Haha! She is about that size too.  haha I dont know how high she can jump but with practice I'm guessing it would be high.  Thats a good idea to do 2-3 of stone and then 4-6 of fence C:


----------



## codmaster (Aug 5, 2009)

8' stockade fencing!


----------



## GsdLoverr729 (Jun 20, 2010)

PuppyKono said:


> Haha! She is about that size too.  haha I dont know how high she can jump but with practice I'm guessing it would be high.  Thats a good idea to do 2-3 of stone and then 4-6 of fence C:


I believe it would be cheaper as well, since you can get stones like that for free in many places. 
Stockade fencing (or privacy fencing as I call it lol):


----------



## PuppyKono (Jun 30, 2012)

codmaster said:


> 8' stockade fencing!


Thanks! :laugh: 8' Is your dog a jumper or just for privacy?



GsdLoverr729 said:


> I believe it would be cheaper as well, since you can get stones like that for free in many places.
> Stockade fencing (or privacy fencing as I call it lol):


Yeah stockade fencing does look like its meant for privacy, I would want to be able to see through to the land plus I would think from a distance the iron would blend into the trees (If there were to be any) but with the stockade it would be a little more noticeable.


----------



## GsdLoverr729 (Jun 20, 2010)

What I love about stockade fencing is the variety of wood stains you can use on it. I once stained one for someone, and it went from the light colored fence above to a GORGEOUS red mahogany oakwood color. :wub: It was to die for.

Personally I just have a thing for wrought iron, and the fence you posted. I love being able to see through it as well as just the old-timey feel I get when I look at it.


----------



## PuppyKono (Jun 30, 2012)

GsdLoverr729 said:


> What I love about stockade fencing is the variety of wood stains you can use on it. I once stained one for someone, and it went from the light colored fence above to a GORGEOUS red mahogany oakwood color. :wub: It was to die for.
> 
> Personally I just have a thing for wrought iron, and the fence you posted. I love being able to see through it as well as just the old-timey feel I get when I look at it.
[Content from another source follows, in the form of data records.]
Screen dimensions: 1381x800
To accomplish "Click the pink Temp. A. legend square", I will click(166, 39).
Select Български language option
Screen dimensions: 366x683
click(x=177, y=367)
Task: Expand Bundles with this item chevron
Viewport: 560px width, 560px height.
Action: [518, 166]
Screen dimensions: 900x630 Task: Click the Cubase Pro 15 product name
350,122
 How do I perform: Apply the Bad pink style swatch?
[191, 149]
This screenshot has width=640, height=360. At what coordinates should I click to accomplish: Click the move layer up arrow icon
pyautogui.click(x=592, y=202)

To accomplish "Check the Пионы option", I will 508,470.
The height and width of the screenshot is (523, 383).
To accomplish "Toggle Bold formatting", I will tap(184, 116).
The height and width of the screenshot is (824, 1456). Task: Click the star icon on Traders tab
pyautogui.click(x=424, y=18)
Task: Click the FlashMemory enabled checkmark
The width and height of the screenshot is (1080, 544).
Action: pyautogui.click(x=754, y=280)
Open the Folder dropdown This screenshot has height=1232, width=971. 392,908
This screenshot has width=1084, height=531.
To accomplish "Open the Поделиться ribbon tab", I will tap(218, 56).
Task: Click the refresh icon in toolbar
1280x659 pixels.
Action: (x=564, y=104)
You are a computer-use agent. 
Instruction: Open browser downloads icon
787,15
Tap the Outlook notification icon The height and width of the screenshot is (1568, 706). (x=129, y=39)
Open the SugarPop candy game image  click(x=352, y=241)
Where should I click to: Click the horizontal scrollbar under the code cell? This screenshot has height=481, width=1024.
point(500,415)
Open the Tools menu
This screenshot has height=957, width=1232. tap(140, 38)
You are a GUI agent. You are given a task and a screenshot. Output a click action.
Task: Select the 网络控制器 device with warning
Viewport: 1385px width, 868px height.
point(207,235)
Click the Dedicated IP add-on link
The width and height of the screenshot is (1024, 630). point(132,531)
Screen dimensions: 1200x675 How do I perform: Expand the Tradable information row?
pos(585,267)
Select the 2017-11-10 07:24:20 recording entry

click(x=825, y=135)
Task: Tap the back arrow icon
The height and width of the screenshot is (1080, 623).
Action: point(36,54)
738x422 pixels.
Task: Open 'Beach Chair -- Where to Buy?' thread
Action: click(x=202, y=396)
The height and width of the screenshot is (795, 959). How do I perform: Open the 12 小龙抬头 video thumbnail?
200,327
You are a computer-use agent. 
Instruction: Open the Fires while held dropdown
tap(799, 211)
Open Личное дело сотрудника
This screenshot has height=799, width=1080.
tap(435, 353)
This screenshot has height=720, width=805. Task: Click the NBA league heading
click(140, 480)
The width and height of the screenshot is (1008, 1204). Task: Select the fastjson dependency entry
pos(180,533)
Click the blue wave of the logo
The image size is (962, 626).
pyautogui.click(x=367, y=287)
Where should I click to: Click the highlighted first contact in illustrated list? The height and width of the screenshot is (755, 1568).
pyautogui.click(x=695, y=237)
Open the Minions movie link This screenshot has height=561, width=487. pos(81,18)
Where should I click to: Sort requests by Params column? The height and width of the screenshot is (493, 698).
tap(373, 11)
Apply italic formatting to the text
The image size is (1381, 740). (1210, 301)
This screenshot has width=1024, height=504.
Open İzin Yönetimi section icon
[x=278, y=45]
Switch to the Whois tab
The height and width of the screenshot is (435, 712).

True you could stain the wood to a nice color! I totally forgot about staining wood HAHA! But yeah I like the wrought iron more because you can see through it and it does have that nice classy look C:


----------



## vicky2200 (Oct 29, 2010)

In my dream home, I would want 8+ feet of stone wall, with additional 2 feet under ground. I would put a living fence along the inside to cover up the ugliness. The amount of money for this would be ridiculous.


----------



## doggiedad (Dec 2, 2007)

pick out fencing that you like. make sure your dog can't
jump the fence, dig out of the yard or climb the fence.
if you're going to leave a collar on your dog when
she's in the yard make sure it can't get caught on the
fence.


----------



## PuppyKono (Jun 30, 2012)

vicky2200 said:


> In my dream home, I would want 8+ feet of stone wall, with additional 2 feet under ground. I would put a living fence along the inside to cover up the ugliness. The amount of money for this would be ridiculous.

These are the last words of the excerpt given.